Whenever the word "computer" shows up in a line of the data, copy that line.

══ PROVIDED RECORDS

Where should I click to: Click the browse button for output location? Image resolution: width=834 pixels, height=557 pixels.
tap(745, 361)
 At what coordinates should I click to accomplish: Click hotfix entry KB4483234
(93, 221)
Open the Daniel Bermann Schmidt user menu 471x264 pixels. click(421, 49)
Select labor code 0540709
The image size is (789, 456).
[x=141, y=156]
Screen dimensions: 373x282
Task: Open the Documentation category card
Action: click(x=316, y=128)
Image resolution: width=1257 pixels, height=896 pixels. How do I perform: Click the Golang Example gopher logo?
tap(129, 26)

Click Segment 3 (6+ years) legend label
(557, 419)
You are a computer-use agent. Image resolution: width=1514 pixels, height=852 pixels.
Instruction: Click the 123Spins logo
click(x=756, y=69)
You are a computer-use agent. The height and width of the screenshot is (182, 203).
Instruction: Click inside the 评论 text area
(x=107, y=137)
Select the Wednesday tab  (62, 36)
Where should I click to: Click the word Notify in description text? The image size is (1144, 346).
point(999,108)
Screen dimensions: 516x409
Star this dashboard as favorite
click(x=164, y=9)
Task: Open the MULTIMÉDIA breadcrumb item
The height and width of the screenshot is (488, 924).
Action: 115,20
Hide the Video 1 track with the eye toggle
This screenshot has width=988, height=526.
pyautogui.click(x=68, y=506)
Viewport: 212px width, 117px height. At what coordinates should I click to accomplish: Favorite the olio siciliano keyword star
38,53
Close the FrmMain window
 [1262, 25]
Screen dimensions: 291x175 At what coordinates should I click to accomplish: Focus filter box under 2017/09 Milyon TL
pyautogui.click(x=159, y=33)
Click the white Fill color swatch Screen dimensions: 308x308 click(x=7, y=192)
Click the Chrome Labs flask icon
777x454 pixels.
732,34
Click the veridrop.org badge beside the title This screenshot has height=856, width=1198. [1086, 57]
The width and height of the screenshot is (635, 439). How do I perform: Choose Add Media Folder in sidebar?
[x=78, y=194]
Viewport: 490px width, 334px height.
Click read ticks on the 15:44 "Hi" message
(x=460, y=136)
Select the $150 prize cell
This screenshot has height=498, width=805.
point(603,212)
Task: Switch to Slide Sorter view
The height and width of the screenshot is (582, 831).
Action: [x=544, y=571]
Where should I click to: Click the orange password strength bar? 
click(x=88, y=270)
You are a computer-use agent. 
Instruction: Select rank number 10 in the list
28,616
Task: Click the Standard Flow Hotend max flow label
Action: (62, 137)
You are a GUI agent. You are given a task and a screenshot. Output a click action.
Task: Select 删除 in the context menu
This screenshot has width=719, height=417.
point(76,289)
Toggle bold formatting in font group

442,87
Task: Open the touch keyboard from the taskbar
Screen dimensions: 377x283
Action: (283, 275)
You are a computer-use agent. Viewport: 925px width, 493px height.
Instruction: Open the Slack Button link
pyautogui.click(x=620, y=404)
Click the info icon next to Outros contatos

════

> WRITTEN SOLUTION
You are a computer-use agent. Image resolution: width=1514 pixels, height=852 pixels.
You are a computer-use agent. The height and width of the screenshot is (182, 203).
You are a computer-use agent. 
You are a computer-use agent. Viewport: 925px width, 493px height.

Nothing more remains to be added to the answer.